■ **Task to complete**: Return the data below unaltered, but strip out the pictures.

──────── Data excerpts ────────

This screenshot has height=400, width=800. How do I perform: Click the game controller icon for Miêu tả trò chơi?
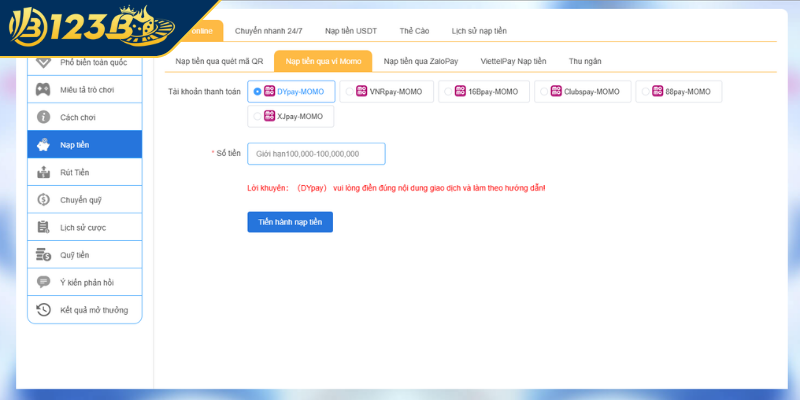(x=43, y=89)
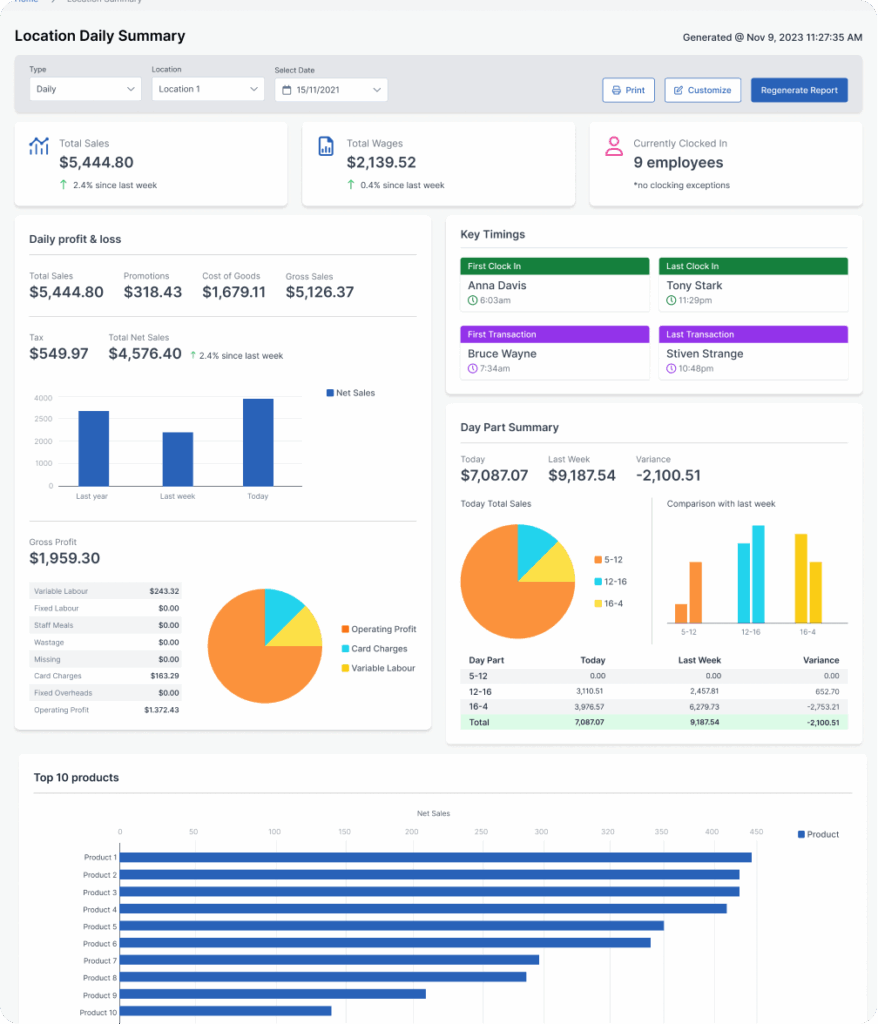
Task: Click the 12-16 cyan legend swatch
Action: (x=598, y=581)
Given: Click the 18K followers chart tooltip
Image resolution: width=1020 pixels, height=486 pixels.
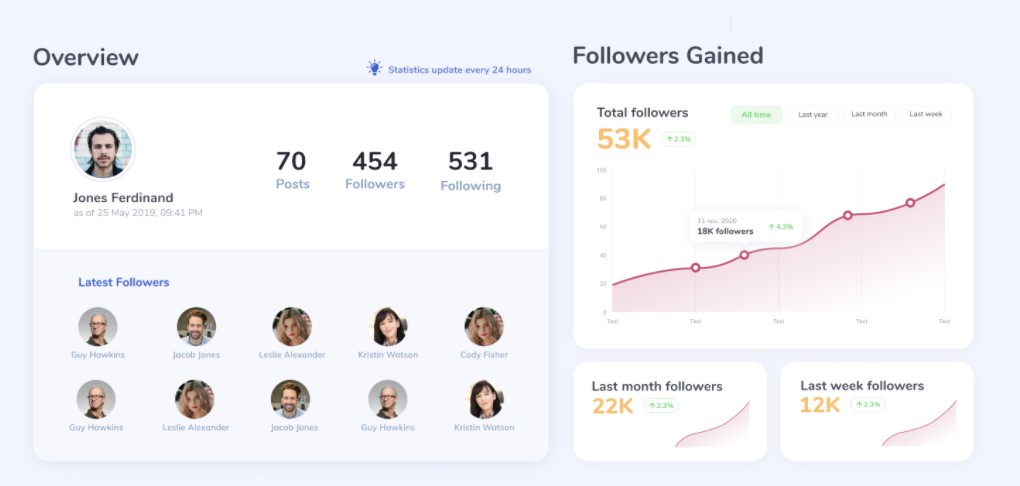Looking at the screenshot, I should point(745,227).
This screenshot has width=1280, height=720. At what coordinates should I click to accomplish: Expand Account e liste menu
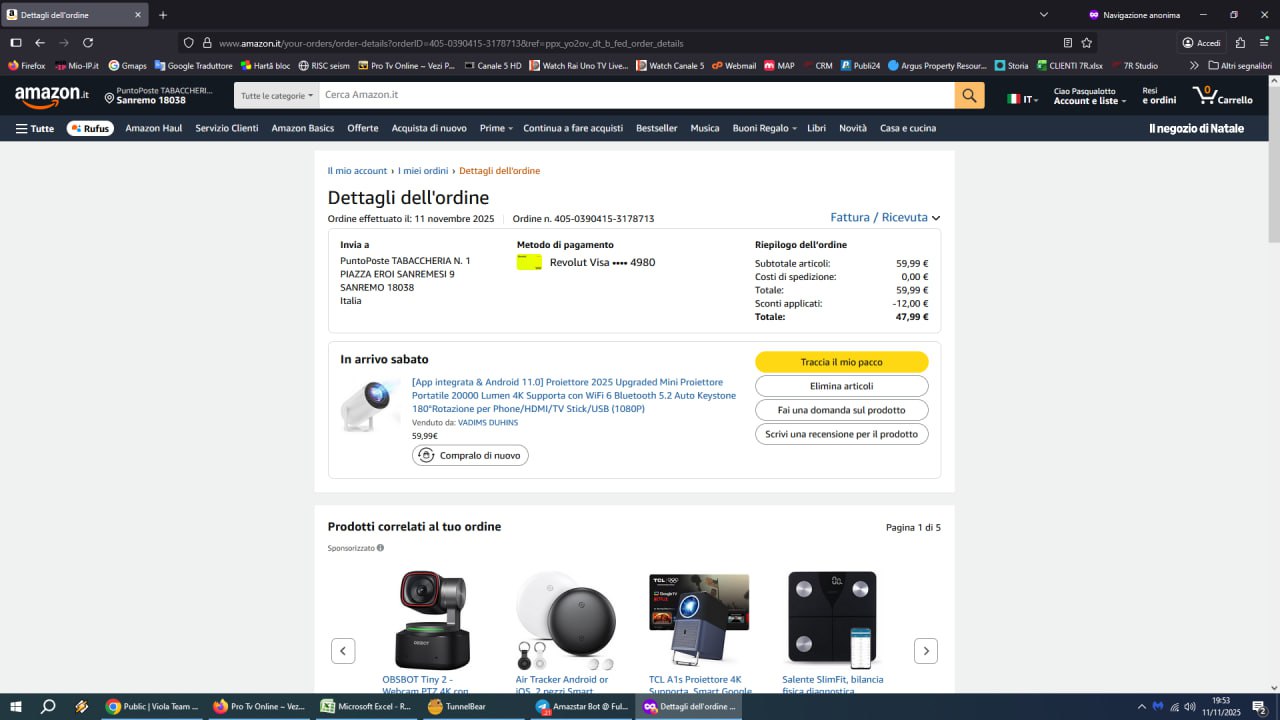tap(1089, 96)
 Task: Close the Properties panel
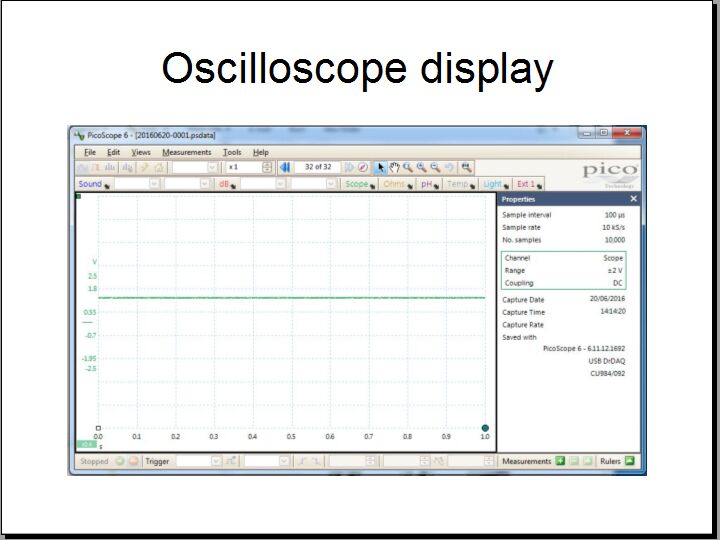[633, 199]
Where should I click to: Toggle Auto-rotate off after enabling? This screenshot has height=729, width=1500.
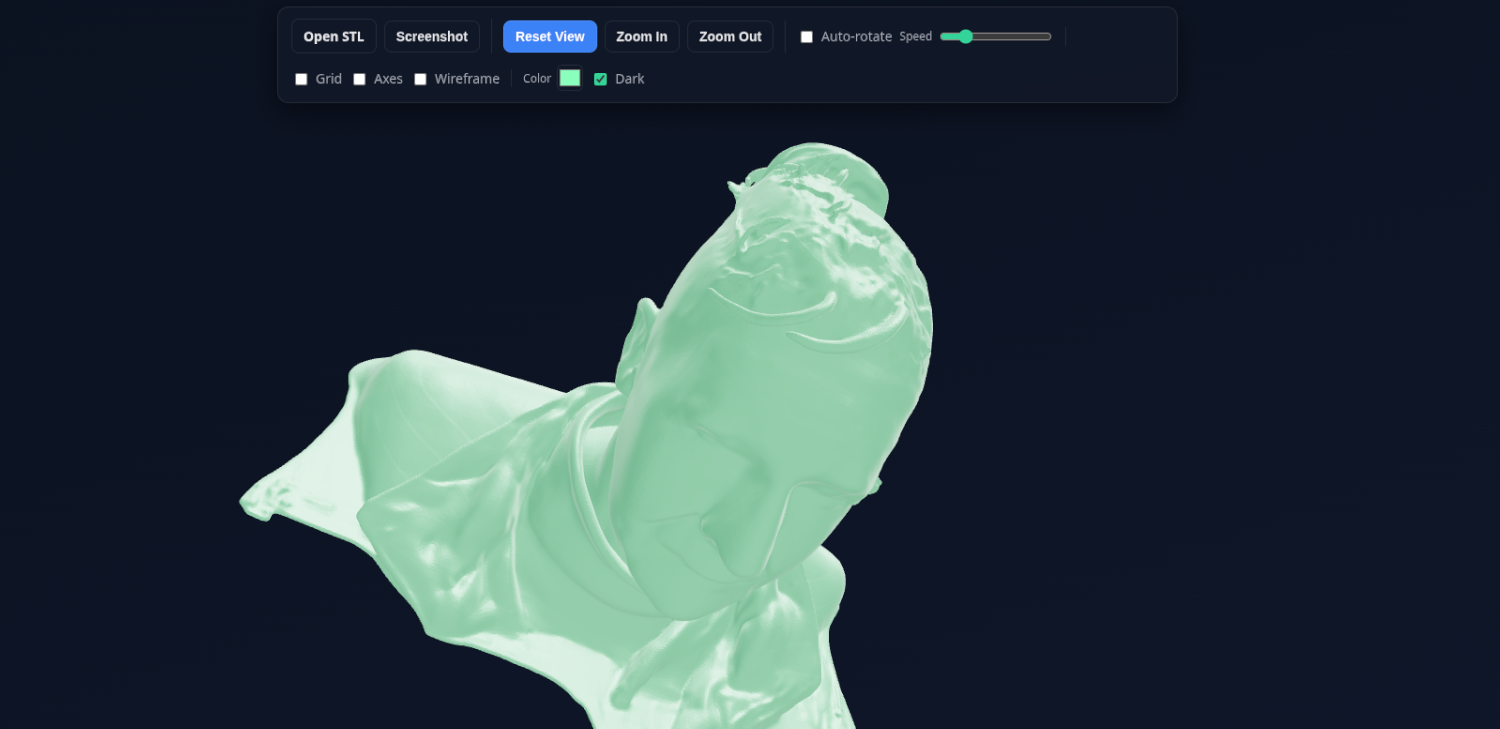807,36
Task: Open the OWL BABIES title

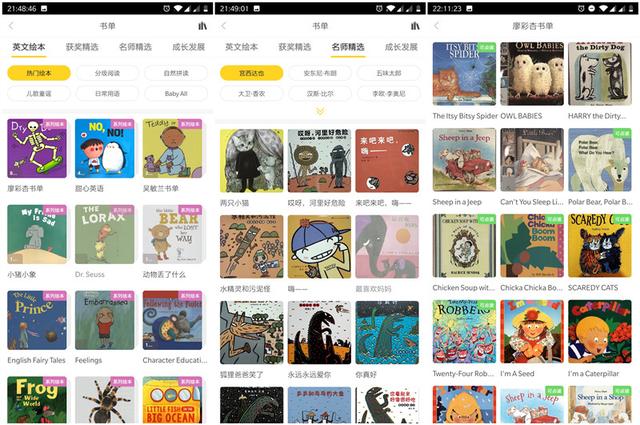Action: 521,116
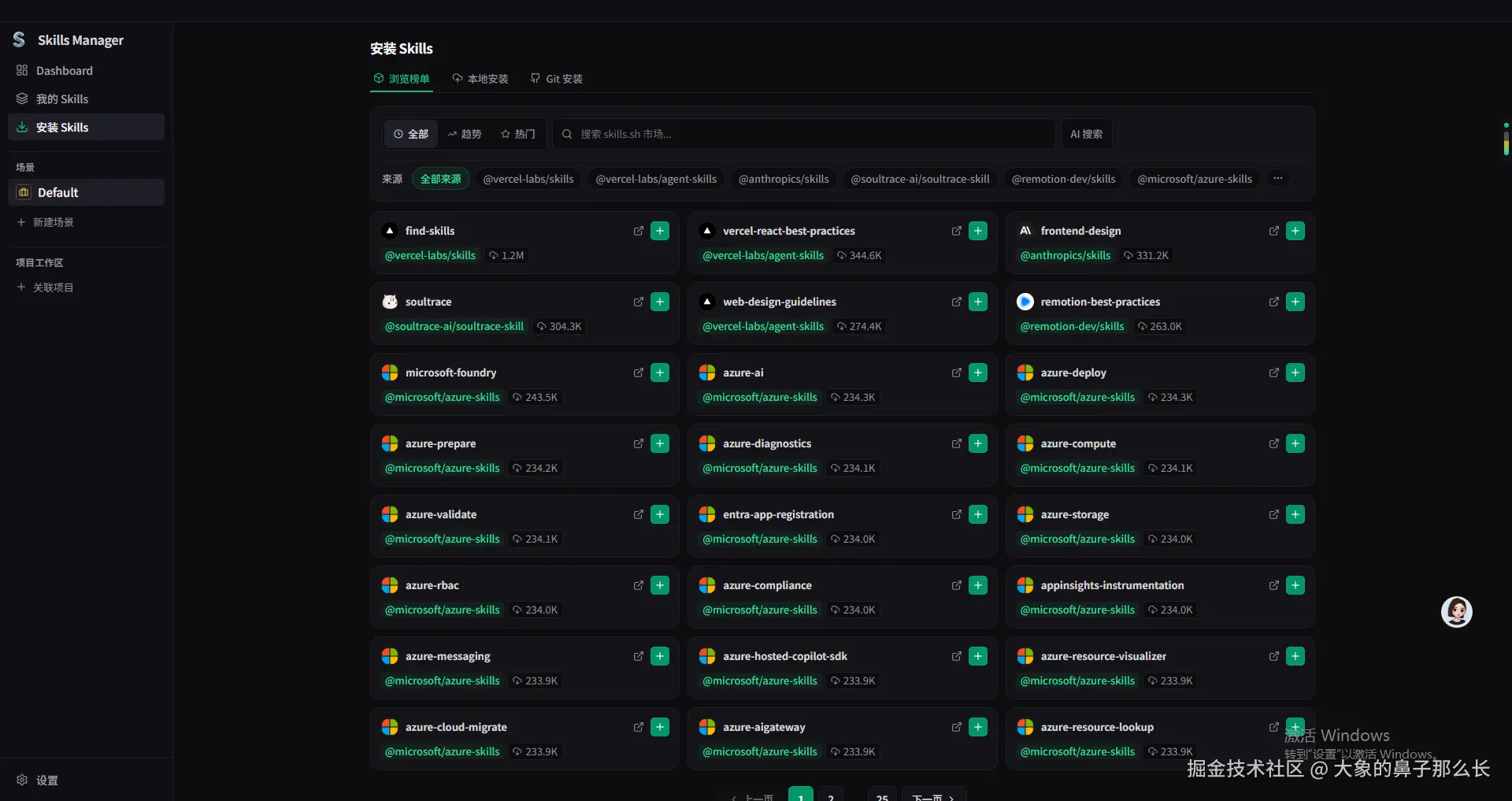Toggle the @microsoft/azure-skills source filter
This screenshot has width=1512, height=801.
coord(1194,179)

────────

■ **Task answer**:
This screenshot has height=400, width=800. How do I perform: Click the game controller icon for Miêu tả trò chơi?
(x=43, y=89)
Task: Click the 12-16 cyan legend swatch
Action: (x=598, y=581)
Given: Click the 18K followers chart tooltip
Image resolution: width=1020 pixels, height=486 pixels.
Looking at the screenshot, I should point(745,227).
This screenshot has width=1280, height=720. At what coordinates should I click to accomplish: Expand Account e liste menu
tap(1089, 96)
 Task: Close the Properties panel
[633, 199]
Where should I click to: Toggle Auto-rotate off after enabling? This screenshot has height=729, width=1500.
807,36
Task: Open the OWL BABIES title

Action: 521,116
Toggle the @microsoft/azure-skills source filter
This screenshot has width=1512, height=801.
coord(1194,179)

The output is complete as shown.